Banking fraud, the biggest dangers may come from apps

Abi Lab research shows a significant drop in online banking fraud. At the same time, however, alarm is growing for mobile banking

Good but not great. That’s what you’d think when you flip through the pages of the report prepared by the technicians of Abi Lab (a consortium for research and innovation of the Italian Banking Association) on the situation of computer fraud against Italian banks and their customers.

While there has been a significant drop in general, the growing popularity of mobile banking apps is causing more than a few concerns. Security experts from the University of Genoa, in fact, point out that the apps that allow us to check our bank accounts and perform transactions directly from our smartphones have very serious flaws and bugs. This could allow hackers and cyber criminals to enter the banking circuits and steal money and sensitive information from customers’ online accounts. A situation that, at the moment, has not yet occurred, but no one excludes that in the future it could happen.

The data of the Abi Lab report

2016 was a felix year as far as computer banking fraud is concerned. The data from the Abi Lab survey, presented during the “Banks and Security” event, show a situation that is much better than in the past. Anomalous transactions have dropped by more than 30 percentage points compared to 2015 (34.4% to be precise), while private users involved in computer fraud were 1 in every 50 thousand (on the corporate side, however, the frauds affected 1 company in every 17 thousand).

In the report are also highlighted the different strategies that hackers employ in attacking users or credit institutions. In the first case, social engineering techniques and phishing attacks are used, while banks are affected by the diffusion of malware and viruses of all kinds. To protect users, underline Abi IT experts, there are however home banking apps, which provide an additional level of security. Thanks to these apps, customers can activate strong authentication mechanisms such as passwords to access their personal banking profile and authorize banking transactions.

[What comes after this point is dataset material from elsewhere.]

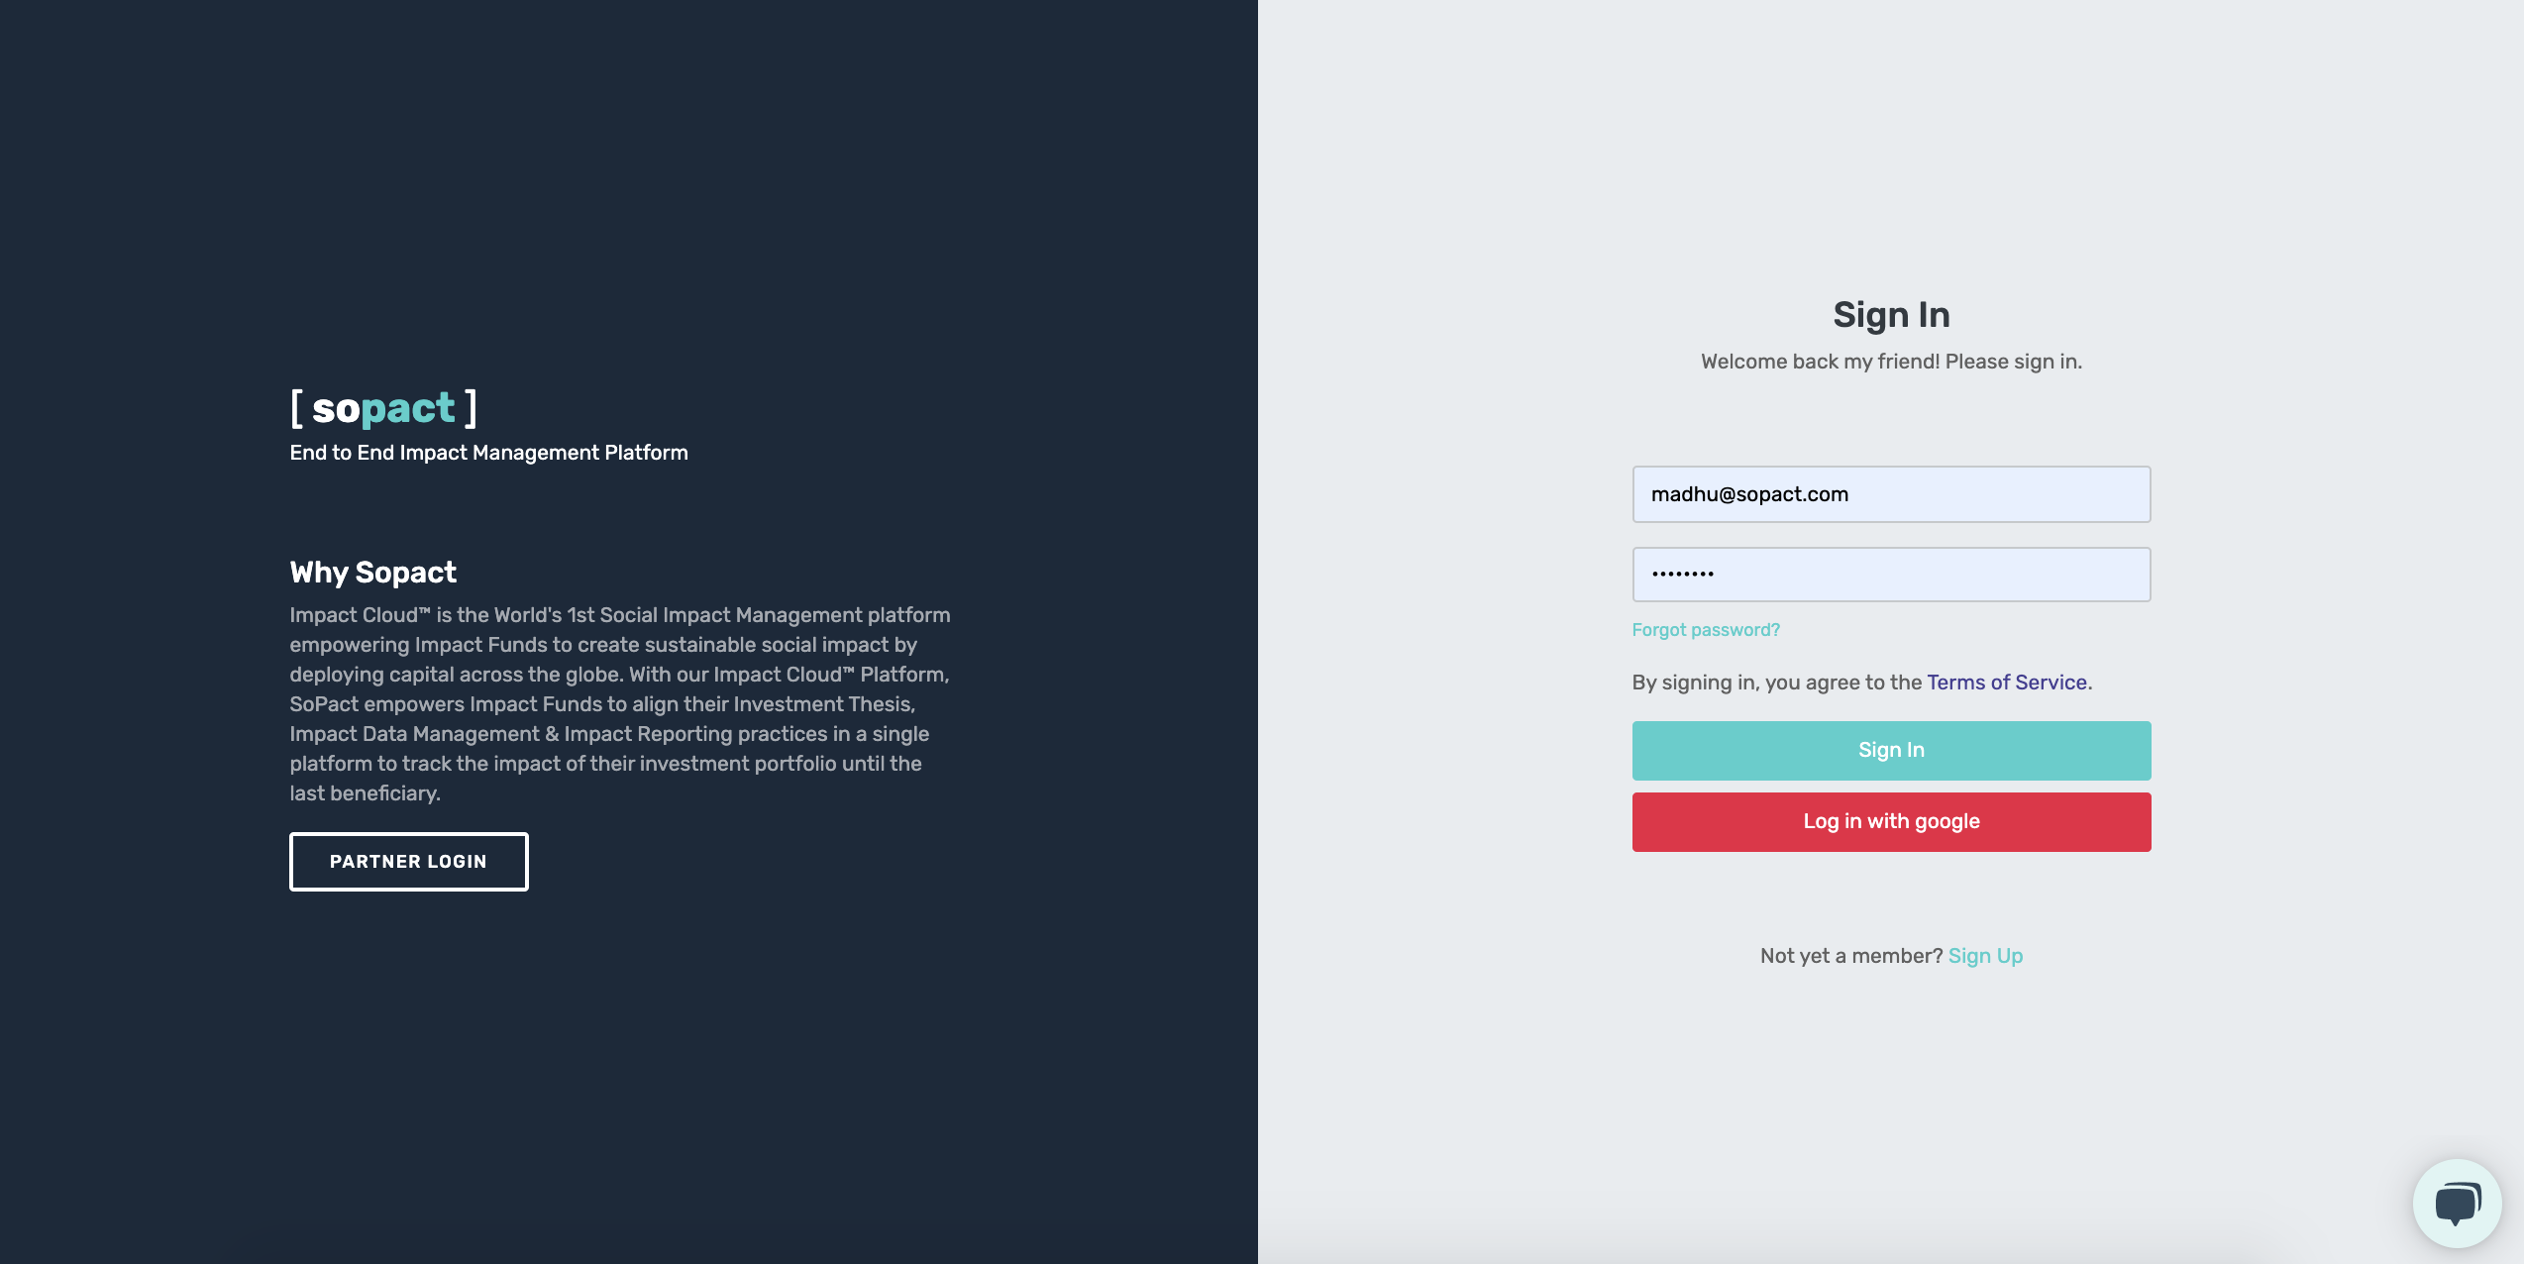Click the closing bracket of sopact logo
2524x1264 pixels.
(x=471, y=408)
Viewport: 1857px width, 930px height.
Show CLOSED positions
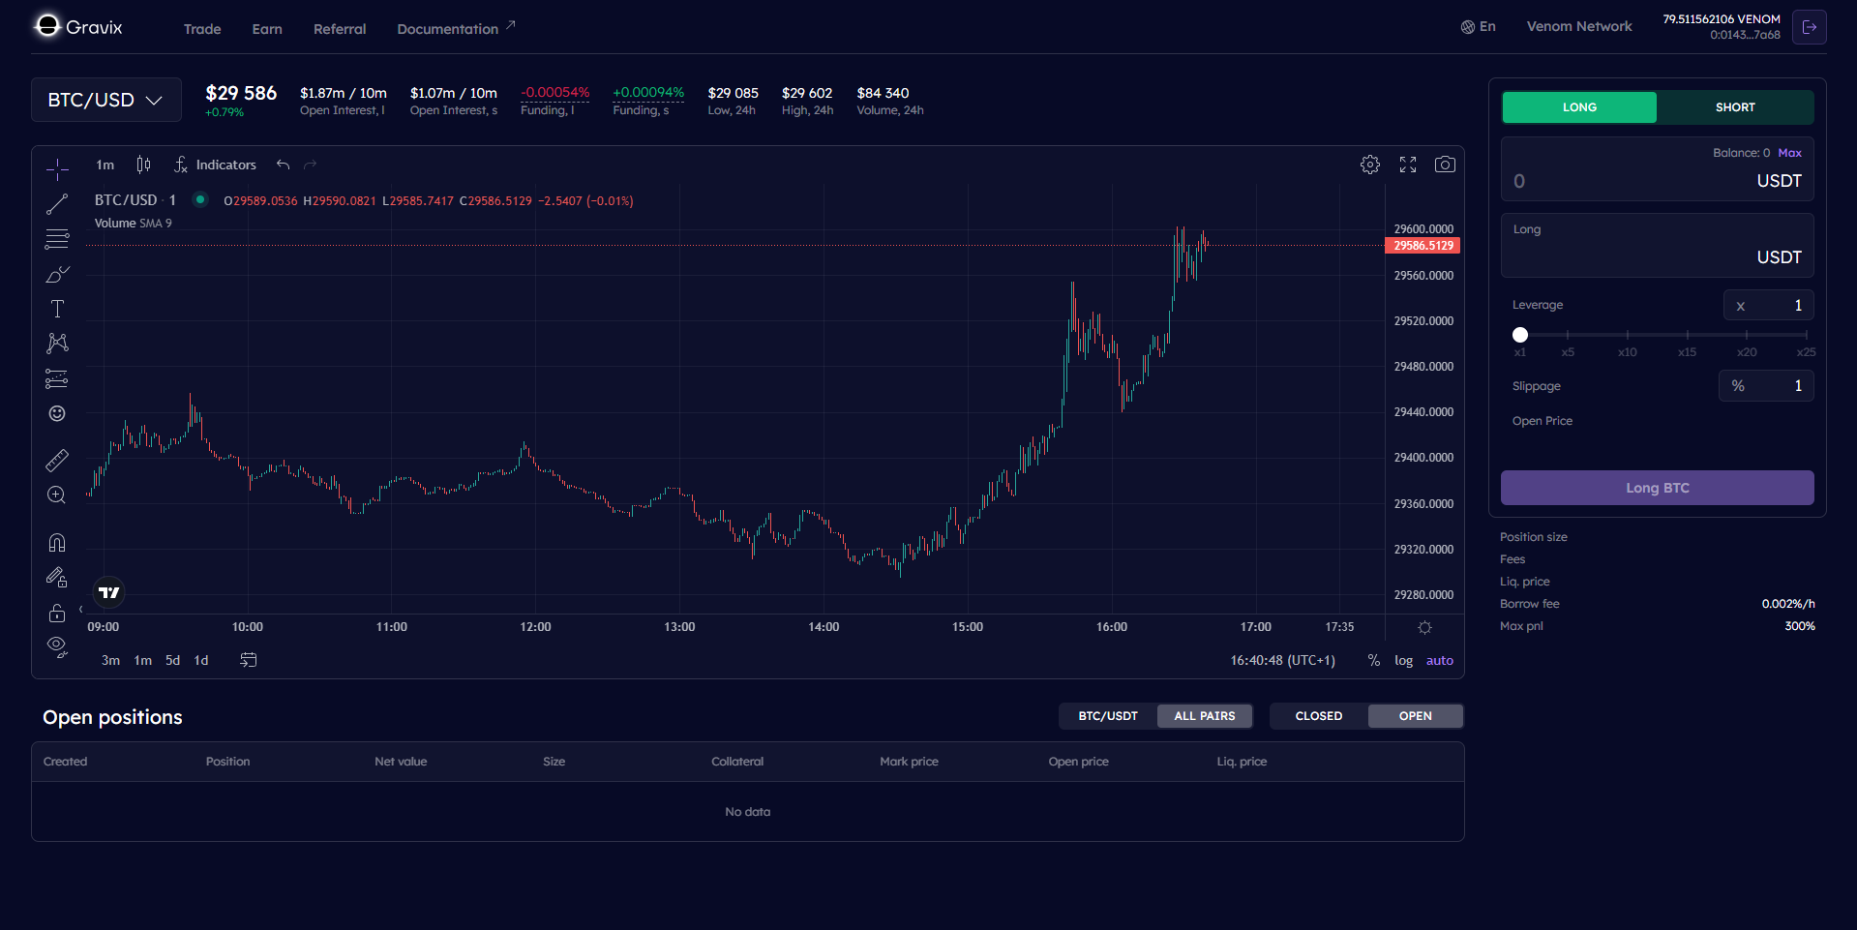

The weak points of mobile banking

As they say, however, not all that glitters is gold. Research by the University of Genoa, conducted on 20 applications from 20 banks, has revealed several vulnerabilities, some of them serious, that could allow an attacker to break into customers’ bank accounts and empty them in a matter of seconds. Moreover, in some cases, the apps do not implement cryptographic protocols and certificates: this means that information is transmitted online in a “clear” way and could be intercepted and “read” by anyone.